While the MTP makes it rather easy to identify from which sensor a message originates, as with any pulse-width modulated system, there is still the problem of verifying that the MTPs remain within tolerance.

How It Works

The SENT physical layer consists of a signal line, a +5 V supply voltage line, and a ground. A level of < 0.5 V on the signal line represents a logic-low, while > 4.1 V is a logic-high. 

Each sensor is assigned a unique MTP length, which acts like an address. The controller interrogates a sensor by emitting a logic-low MTP of the requisite length, then relinquishes the line for the sensor to reply. Only the sensor interrogated is expected to reply. 
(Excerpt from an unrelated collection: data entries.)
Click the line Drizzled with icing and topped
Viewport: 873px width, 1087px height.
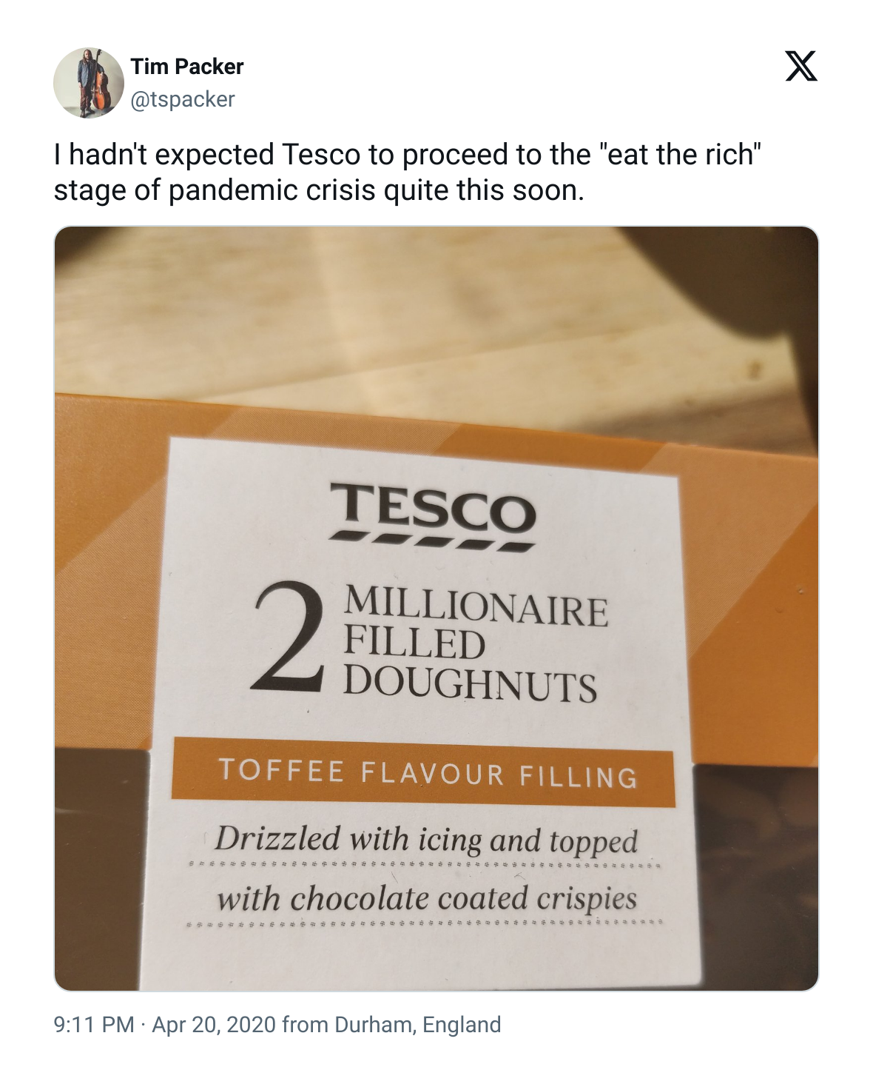coord(426,840)
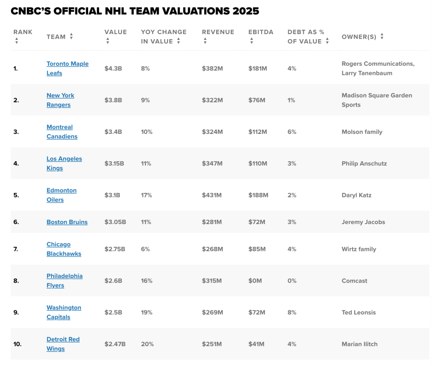Click Chicago Blackhawks link

tap(64, 249)
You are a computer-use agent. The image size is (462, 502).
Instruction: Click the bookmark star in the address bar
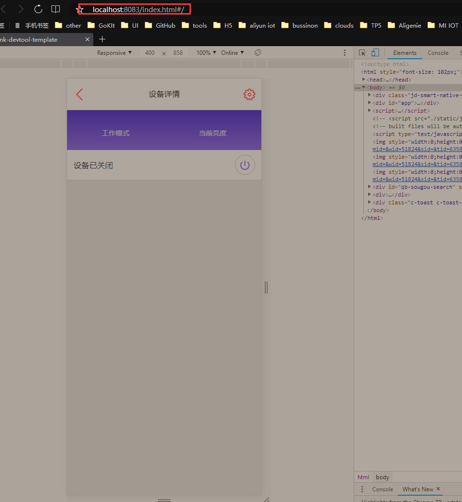click(79, 9)
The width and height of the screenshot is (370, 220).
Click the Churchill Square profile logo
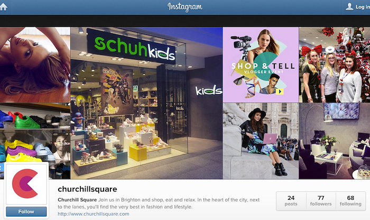tap(26, 184)
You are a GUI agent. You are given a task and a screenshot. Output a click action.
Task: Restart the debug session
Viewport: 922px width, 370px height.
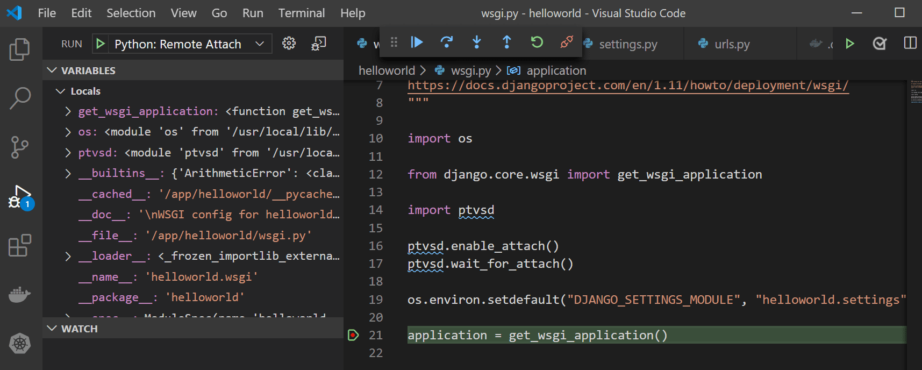coord(537,42)
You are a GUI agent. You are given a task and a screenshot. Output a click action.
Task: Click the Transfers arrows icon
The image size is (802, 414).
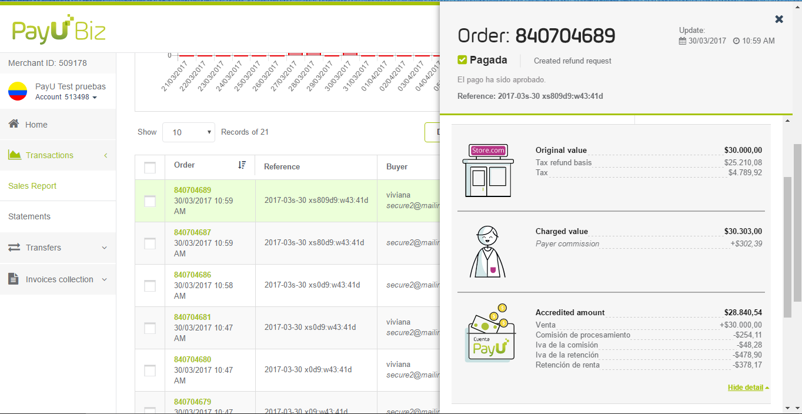tap(14, 248)
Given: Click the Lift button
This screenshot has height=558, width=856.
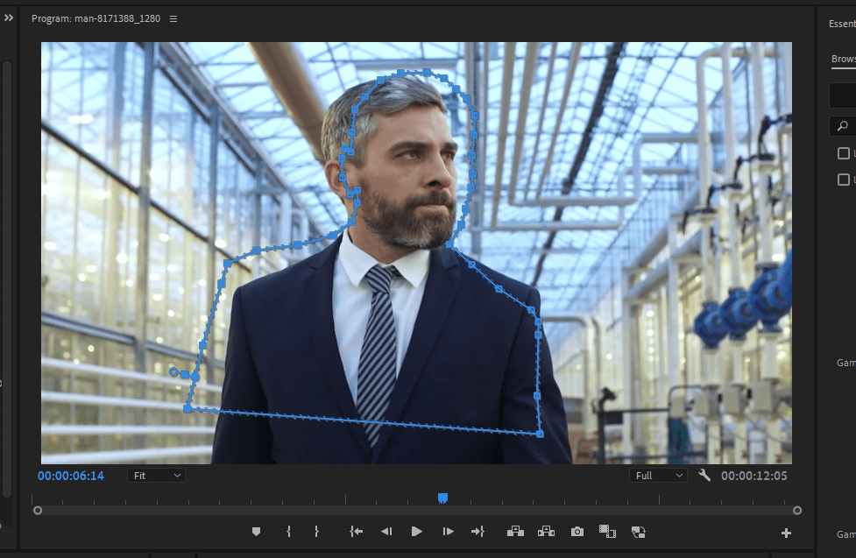Looking at the screenshot, I should pyautogui.click(x=515, y=531).
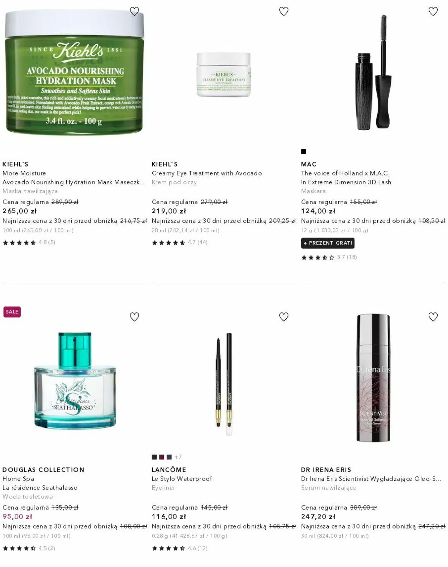The width and height of the screenshot is (448, 567).
Task: View the Seathalasso perfume bottle image
Action: [75, 380]
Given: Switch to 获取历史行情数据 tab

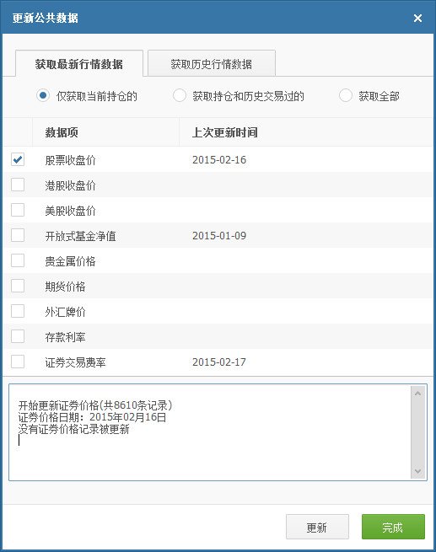Looking at the screenshot, I should [x=212, y=63].
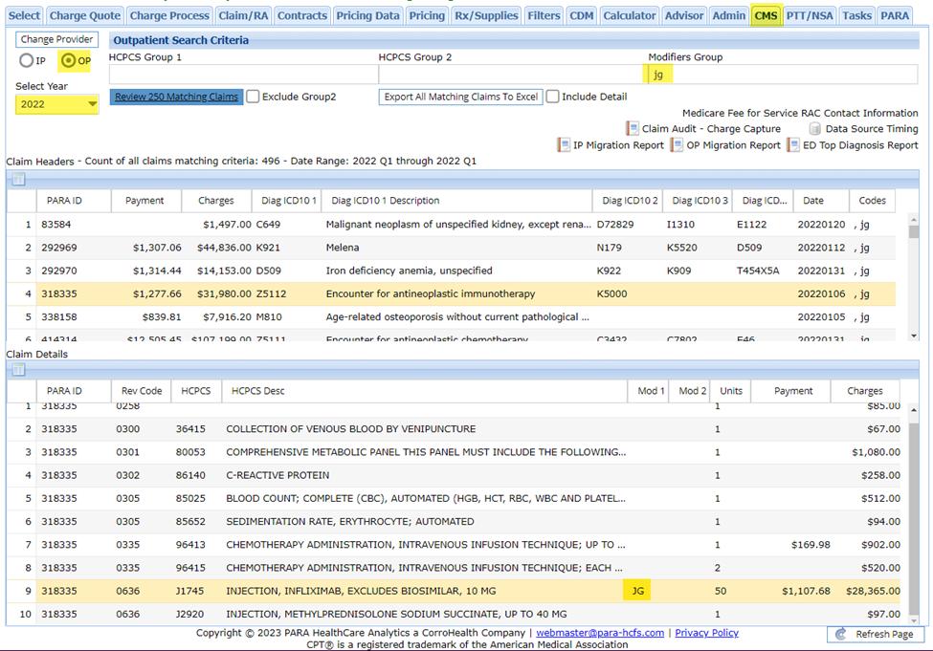Open the Calculator tab
The height and width of the screenshot is (651, 933).
(629, 15)
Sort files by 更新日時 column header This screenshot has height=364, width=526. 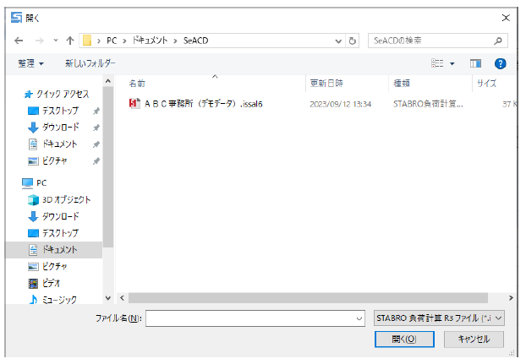click(325, 84)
The microcontroller can interrogate different sensors by varying the length of the MTP. While current implementations usually follow a “round robin” interrogation, with sensors 0 through 3 polled in order (0,1,2,3…), it is entirely possible for any sequence to be established (e.g., 0,1,0,2,0,3…). 

SENT SPC Frame Structure

SENT SPC frame is exactly like a SENT frame, plus the MTP.
SENT SPC frame decoded into nibbles, showing the MTP at the start,
the SYNC, five DATA nibbles and PP at the end.
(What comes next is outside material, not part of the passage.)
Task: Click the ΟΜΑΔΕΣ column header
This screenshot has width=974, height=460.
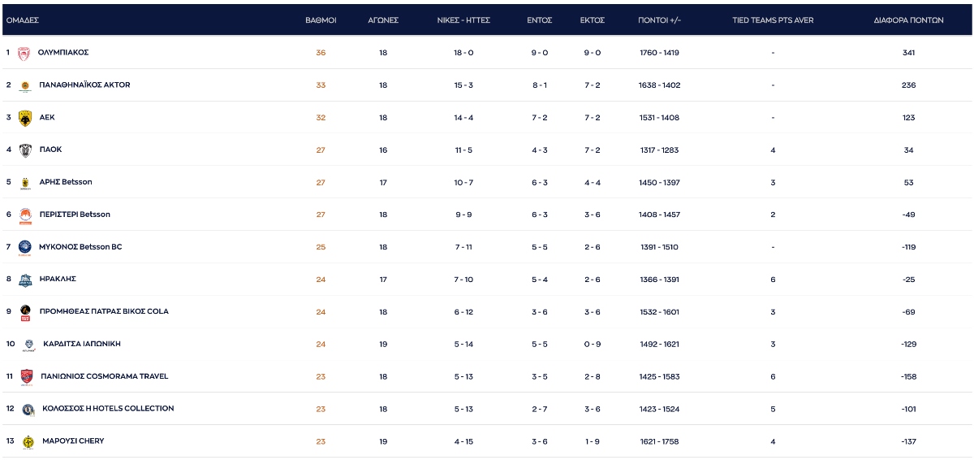Action: (23, 20)
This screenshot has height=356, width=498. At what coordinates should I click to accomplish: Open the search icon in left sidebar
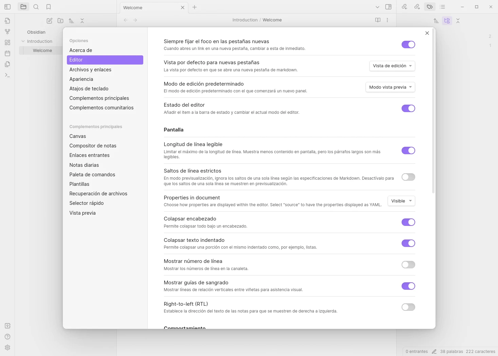36,7
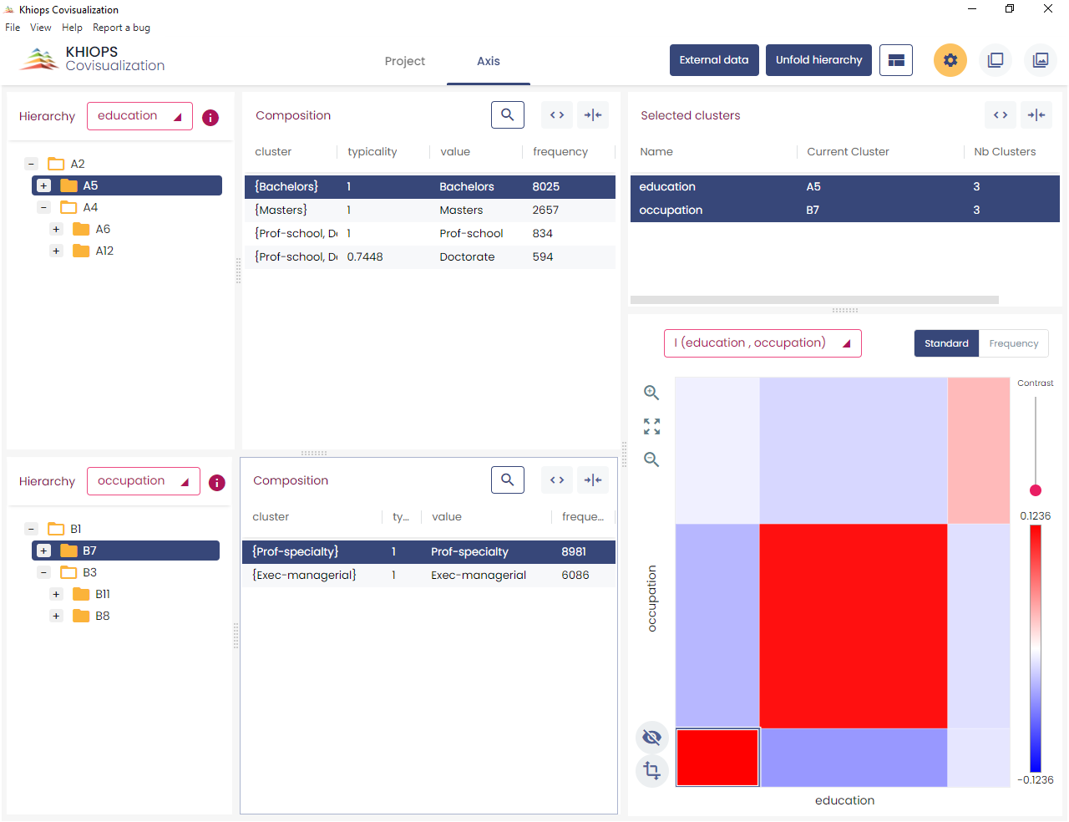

The frame begins with the Master Trigger Pulse, which acts like an address. Each sensor (0 through 3) is assigned a unique MTP length, which is defined by the specification as a multiple of the Tick Time; for example, the MTP of sensor 0 must be between 7 and 15 ticks. Following the MTP is a latency prior to the sensor reply. In Teledyne LeCroy decoders, this time is shown as the Sensor Response Time.
Otherwise, there are no structural differences between a message broadcasted continuously by a SENT sensor and a message emitted upon request by a SENT SPC sensor. The following fields are present in all SENT frames, although their length may vary.

The Synchronization Pulse (SYNC) establishes the Tick Time “clock” used to recover the number of ticks, and therefore nibbles and words, represented by the length of the data pulses. TT is always computed at 1/56th of the SYNC length.
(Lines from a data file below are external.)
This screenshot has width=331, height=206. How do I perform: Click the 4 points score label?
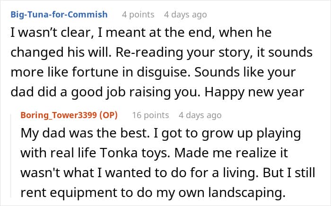coord(138,14)
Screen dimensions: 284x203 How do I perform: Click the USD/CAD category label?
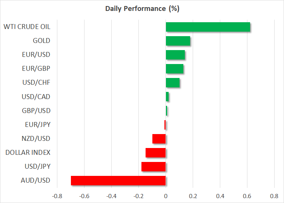(x=36, y=97)
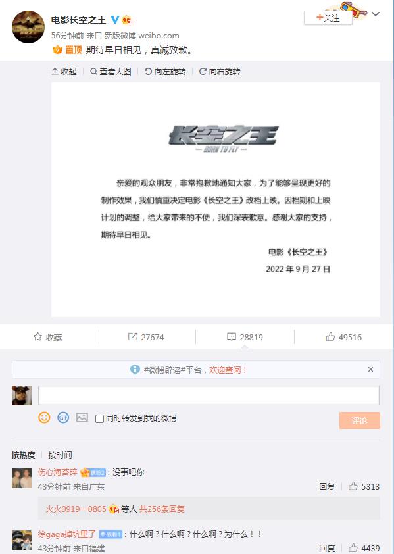Submit comment with the 评论 button

359,420

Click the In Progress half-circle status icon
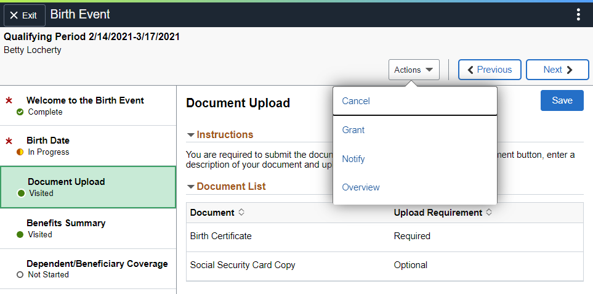(x=20, y=152)
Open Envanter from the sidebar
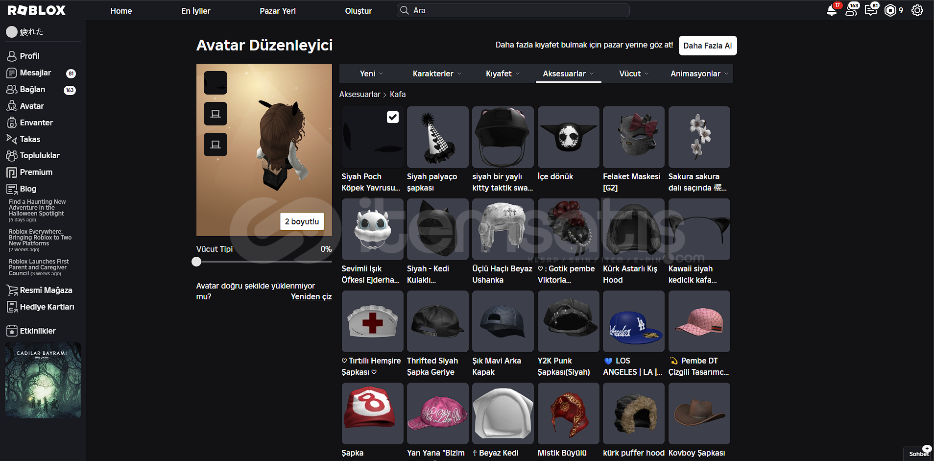Image resolution: width=934 pixels, height=461 pixels. click(36, 122)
The Data payload contains the actual information. This may be anywhere from five to eight nibbles, each representing four bits of data.

Each nibble starts with a logic-low period of at least 5 ticks, followed by a logic-high period representing the encoded data value: 12 ticks for binary 0000, 13 ticks for binary 0001, up to 27 ticks for binary 1111. In the Teledyne LeCroy SENT decoders, SENT nibbles can be decoded individually or grouped into 8-bit words.

The first nibble is a Status and Communication Nibble that consists of four bits of additional information used by the CRC:   
  • Bit 0 Start Bit
  • Bit 1 Serial Data Bit
  • Bit 2 Optional Slow Channel Data
  • Bit 3 Optional Slow Channel Data
The final nibble of the payload is always a Cyclic Redundancy Check to confirm that the clocking is working correctly. Different CRC methods have been defined in each version of the specification.

In the 2010 and 2016 SENT specifications, an optional Pause Pulse (PP) separates message frames. In earlier specifications, this separator was known as the Interframe Gap.